# Zoomed reptisun 10.0,any good?



## tracey_H_ (Jan 28, 2011)

Hi my uv light is due to be changed,been looking into alternatives.At the moment im using repti sun which im not happy with.I was going to get arcadia d3 12% but having trouble finding the size i need in stock anywhere.I can get a zoomed 10.0,which looks good,does anyone else use these? and stupid question but can i use it with my arcadia controller? Ta muchly!:2thumb:


----------



## Arcadiajohn (Jan 30, 2011)

So sortie to hear you can't find the size you require.

We have seen a massive pull in the market towards our brand.

I'm so thankful for this as we really do spend a lot of time and money making sure that we are the best in the world and provide a product that is simply perfect for the animals.

It is fir this reason that we ran out of some sizes early.

The good news is that they are on the way back.!!! Most sizes will be back in a week or so.

Please pm me with the size you require and the name of your chosen retailer and I will make sure that you are supplied asap.

You really cannot compare the D3+ with any other lamp it is simply outstanding in output and lifespan.

John


----------



## Spikebrit (Oct 23, 2006)

To be hoest try and find the appropaite arcadia one. 

Arcadia are the dogs dangly bits in terms of UV. Output is better, and they last alot longer then zoomed and exo terra which need replacing every 4-6 months. 

Jay


----------



## heatherjhenshaw (Jan 30, 2010)

I've had a similar issue, I've got an Arcadia controller, which is for a T8 bulb, and it's marked 24w-34w (or something like that, it's upstairs), so I went looking for an Arcadia D3 bulb that would fit that controller and there doesn't seem to be one, am I being blind ?

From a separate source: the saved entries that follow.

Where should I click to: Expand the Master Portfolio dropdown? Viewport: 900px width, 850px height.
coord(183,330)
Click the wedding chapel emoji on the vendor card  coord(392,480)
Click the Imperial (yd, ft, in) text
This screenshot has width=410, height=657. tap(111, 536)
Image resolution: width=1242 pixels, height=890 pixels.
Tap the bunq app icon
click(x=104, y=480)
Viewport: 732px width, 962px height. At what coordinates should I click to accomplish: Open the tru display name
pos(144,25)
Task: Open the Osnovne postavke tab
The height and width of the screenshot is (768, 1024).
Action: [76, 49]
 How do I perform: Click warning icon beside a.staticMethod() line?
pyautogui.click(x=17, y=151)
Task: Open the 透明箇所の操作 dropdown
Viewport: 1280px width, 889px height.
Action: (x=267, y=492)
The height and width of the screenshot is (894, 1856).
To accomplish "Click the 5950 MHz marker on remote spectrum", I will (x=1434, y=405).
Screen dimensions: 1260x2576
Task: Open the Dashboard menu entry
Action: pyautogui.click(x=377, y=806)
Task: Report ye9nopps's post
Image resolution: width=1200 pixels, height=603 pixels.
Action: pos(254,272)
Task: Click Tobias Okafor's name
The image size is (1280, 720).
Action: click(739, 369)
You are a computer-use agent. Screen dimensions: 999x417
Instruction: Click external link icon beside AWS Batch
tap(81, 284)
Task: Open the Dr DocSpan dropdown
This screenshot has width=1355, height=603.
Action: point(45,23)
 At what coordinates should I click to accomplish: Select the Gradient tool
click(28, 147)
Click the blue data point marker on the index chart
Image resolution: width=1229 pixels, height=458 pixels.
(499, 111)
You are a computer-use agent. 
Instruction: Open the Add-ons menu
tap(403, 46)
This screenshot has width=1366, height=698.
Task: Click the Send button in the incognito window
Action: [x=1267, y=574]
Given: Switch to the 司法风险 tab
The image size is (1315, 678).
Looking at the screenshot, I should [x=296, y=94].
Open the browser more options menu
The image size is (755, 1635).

It's for a 4ft Viv so I don't want a short one, I ended up looking at the 30" zoomed 10%. I'd rather get an Arcadia but does that mean I also need to get a whole new controller unit as well ?

I've got a spare T5 controller unit but that says 4w-6w-8w on it and so far I've not found any bulbs that will go in that :blush:

Heather


----------



## fardilis (Mar 22, 2011)

Spikebrit said:


> To be hoest try and find the appropaite arcadia one.
> 
> Arcadia are the dogs dangly bits in terms of UV. Output is better, and they last alot longer then zoomed and exo terra which need replacing every 4-6 months.
> 
> Jay



I have to agree, Exo Terra UV lamps are terrible and need replacing every three months minimum, whereas Arcadia bulbs actually *do* last 9-12 months


----------



## Arcadiajohn (Jan 30, 2011)

The 25-30w controller will run both D3 and D3+ 25 or 30 watt lamps. You choose so that's 30" and 36" lamps

That T5 one is for standard output T5 8watt natural sunlight lamps.

John 




heatherjhenshaw said:


> I've had a similar issue, I've got an Arcadia controller, which is for a T8 bulb, and it's marked 24w-34w (or something like that, it's upstairs), so I went looking for an Arcadia D3 bulb that would fit that controller and there doesn't seem to be one, am I being blind ?
> 
> It's for a 4ft Viv so I don't want a short one, I ended up looking at the 30" zoomed 10%. I'd rather get an Arcadia but does that mean I also need to get a whole new controller unit as well ?
> 
> ...


----------



## tracey_H_ (Jan 28, 2011)

Thanks for all replys,am going to try and get hold of a arcadia one:2thumb:


----------



## heatherjhenshaw (Jan 30, 2010)

Arcadiajohn said:


> The 25-30w controller will run both D3 and D3+ 25 or 30 watt lamps. You choose so that's 30" and 36" lamps
> 
> That T5 one is for standard output T5 8watt natural sunlight lamps.
> 
> John


Great thanks, I guess Surrey pet supplies just didn't have the 30" or 36" in stock :2thumb: when this one runs out (in 3 months apparently) I know what I'm looking for

:hmm: ok so the T5 unit I could use with a sunlight lamp for my Leo, since in theory they don't need UV and I only have the light for viewing

I have to admit I find the whole lighting unit/bulb thing very confusing. I have 4 control units and I haven't a clue whether I've the correct bulbs in them :crazy::lol2:


----------



## Arcadiajohn (Jan 30, 2011)

Hi, 

Leos are not nocturnal but crepuscular and do use uv! So the 8w natural sunlight lamp is very useful, try to fit it with the correct reflector at no more than 15" from the animal. Check out the lighting for leos feature on the downloads section of the Arcadia website Arcadia the leaders in pet-care lighting technology - Home

If you list what controllers you have and what lamps I will gladly check it for you.

John




heatherjhenshaw said:


> Great thanks, I guess Surrey pet supplies just didn't have the 30" or 36" in stock :2thumb: when this one runs out (in 3 months apparently) I know what I'm looking for
> 
> :hmm: ok so the T5 unit I could use with a sunlight lamp for my Leo, since in theory they don't need UV and I only have the light for viewing
> 
> I have to admit I find the whole lighting unit/bulb thing very confusing. I have 4 control units and I haven't a clue whether I've the correct bulbs in them :crazy::lol2:


----------